Kwestia pochodzenia koronawirusa wciąż jest badana. Sprawy nie ułatwiają Chiny, które wciąż nie podzieliły się z resztą świata wszystkimi informacjami, jakie zgromadziły na temat SARS-CoV-2. Wciąż pojawiają się więc nowe tropy. Jeden z nich kieruje uwagę naukowców na jenota azjatyckiego (Nyctereutes procyonoides) - informuje CNN.
Naukowcy w zakażonych koronawirusem próbkach zebranych z targu w Wuhan znaleźli nowy ślady DNA jenota azjatyckiego, zwanego też kunopsem. Ilość materiału genetycznego jest znaczna, ponadto wiadomo, że handlowano nim w Wuhan - tak wynika z informacji podanych przez Światową Organizację Zdrowia.
Więcej informacji z kraju na stronie głównej Gazeta.pl
O nowym odkryciu, które nie zostało jeszcze nigdzie opublikowane, jako pierwszy poinformował "The Atlantic". Badanie nie przynosi jednak odpowiedzi na pytanie, jak zaczęła się pandemia koronawirusa. Nie udowadnia też, że kunopsy były zakażone SARS-CoV-2, ani że to one jako pierwsze przeniosły wirusa na człowieka.
Koronawirus nie jest jednak w stanie przetrwać przez dłuższy czas poza organizmem nosiciela. Odkrycie tak dużej ilości DNA połączonej z SARS-CoV-2 może więc wskazywać, że jenoty azjatyckie rzeczywiście mogły być nosicielami.
Prof. Francois Balloux, dyrektor w UCL Genetics Institute na University College London, który zajmuje się też epidemiologią, skomentował doniesienia "The Atlantic" na Twitterze. Jego zdaniem takie artykuły nie pomagają, a jedynie jeszcze bardziej polaryzują debatę.
Zdaniem naukowca, osoby przekonane o tym, że wirus pochodzi od zwierząt, uznają, że jest to ostateczny dowód na poparcie ich teorii. Z kolei ci, którzy twierdzą, że koronawirus jest produktem laboratoryjnym, będą odczytywali słabość dowodów z artykułu, który nawet nie został jeszcze opublikowany, jako dowód na to, że to tylko przykrywka.
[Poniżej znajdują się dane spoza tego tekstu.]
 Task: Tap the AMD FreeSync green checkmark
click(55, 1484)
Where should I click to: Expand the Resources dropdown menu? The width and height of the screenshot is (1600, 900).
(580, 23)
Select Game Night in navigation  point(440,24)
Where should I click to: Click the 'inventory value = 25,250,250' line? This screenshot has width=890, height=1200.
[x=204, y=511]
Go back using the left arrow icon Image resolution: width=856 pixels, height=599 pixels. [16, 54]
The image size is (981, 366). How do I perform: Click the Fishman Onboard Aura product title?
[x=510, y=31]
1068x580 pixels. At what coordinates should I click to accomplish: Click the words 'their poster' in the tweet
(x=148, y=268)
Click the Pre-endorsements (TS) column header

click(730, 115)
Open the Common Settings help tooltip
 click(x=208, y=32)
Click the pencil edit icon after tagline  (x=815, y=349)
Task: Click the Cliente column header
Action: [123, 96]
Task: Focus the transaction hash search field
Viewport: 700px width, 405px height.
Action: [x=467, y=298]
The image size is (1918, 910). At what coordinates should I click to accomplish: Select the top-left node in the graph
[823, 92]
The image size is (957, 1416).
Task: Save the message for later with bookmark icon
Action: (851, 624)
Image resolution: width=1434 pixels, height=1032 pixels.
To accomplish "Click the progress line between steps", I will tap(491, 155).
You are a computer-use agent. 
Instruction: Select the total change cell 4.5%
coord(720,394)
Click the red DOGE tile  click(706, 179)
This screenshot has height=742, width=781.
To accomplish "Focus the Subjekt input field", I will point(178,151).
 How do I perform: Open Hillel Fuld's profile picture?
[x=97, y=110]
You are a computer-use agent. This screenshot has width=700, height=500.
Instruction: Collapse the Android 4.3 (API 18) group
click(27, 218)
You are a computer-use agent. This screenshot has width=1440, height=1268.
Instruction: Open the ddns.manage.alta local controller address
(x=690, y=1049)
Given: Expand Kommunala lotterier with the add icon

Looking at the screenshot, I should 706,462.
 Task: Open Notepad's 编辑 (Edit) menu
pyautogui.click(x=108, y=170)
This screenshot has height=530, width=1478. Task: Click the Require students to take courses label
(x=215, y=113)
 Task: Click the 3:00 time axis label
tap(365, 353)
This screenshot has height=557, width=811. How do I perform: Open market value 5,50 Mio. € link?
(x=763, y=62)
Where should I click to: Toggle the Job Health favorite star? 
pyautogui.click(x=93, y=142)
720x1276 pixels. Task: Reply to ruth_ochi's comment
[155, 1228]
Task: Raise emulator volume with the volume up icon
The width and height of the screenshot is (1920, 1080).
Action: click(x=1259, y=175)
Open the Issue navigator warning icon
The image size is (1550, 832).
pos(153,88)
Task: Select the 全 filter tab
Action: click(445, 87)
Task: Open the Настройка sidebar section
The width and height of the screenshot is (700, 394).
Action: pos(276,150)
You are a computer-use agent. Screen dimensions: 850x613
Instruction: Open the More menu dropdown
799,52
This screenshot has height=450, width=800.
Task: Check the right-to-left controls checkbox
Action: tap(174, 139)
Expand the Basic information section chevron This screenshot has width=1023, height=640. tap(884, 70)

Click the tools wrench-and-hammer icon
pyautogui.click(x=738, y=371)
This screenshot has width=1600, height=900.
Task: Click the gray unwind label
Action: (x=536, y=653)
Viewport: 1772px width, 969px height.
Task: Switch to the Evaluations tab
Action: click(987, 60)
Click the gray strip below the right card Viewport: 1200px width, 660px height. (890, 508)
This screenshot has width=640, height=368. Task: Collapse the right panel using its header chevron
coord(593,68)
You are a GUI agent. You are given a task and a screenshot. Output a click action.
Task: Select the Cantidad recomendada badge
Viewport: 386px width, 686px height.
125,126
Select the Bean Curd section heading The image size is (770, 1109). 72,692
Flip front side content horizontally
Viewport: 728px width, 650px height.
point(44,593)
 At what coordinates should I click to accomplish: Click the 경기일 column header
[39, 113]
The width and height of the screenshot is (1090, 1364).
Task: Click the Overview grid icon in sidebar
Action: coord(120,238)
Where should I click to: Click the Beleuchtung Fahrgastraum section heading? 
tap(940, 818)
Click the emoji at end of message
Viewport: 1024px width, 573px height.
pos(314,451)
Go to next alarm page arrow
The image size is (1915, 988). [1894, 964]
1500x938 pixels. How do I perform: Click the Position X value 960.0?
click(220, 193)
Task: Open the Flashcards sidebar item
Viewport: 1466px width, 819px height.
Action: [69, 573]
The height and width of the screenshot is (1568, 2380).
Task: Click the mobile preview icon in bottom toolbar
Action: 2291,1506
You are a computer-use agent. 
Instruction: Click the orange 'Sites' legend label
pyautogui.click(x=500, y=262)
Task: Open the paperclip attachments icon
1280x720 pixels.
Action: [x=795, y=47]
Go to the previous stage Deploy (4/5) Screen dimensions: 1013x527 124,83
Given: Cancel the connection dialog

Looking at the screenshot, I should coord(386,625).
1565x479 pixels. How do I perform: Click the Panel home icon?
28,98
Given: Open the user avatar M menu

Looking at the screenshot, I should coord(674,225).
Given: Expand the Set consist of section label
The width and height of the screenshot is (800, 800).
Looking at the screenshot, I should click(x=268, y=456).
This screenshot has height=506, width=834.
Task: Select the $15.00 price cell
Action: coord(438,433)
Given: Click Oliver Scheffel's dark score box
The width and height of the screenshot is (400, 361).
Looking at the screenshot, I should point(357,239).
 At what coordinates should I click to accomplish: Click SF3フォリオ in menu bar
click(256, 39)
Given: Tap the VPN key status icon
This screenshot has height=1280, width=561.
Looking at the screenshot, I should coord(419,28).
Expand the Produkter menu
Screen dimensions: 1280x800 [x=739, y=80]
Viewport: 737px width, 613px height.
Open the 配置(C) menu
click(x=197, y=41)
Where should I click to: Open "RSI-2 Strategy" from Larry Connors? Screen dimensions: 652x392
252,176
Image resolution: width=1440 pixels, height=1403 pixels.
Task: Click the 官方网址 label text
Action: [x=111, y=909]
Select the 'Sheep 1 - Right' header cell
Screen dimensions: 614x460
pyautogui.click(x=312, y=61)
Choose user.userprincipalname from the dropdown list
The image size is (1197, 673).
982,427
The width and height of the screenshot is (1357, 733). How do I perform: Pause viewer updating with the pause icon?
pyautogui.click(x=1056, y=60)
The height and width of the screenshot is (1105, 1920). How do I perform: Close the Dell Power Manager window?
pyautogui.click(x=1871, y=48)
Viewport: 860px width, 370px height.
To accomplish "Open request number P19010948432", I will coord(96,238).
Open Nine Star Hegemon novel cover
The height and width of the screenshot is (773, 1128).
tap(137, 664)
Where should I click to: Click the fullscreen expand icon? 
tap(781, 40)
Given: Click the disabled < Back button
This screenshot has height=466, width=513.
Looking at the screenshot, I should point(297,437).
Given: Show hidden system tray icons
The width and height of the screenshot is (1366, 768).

O tym, że wirus mógł być produktem laboratoryjnym pod koniec lutego informował amerykański Departament Energii. Z raportu wywiadu wynika, że mają co do tego "niewielką pewność". Tak oznaczone informacje nie są wystarczająco wiarygodne lub nazbyt fragmentaryczne, by wysuwać na ich podstawie ostatecznie wnioski.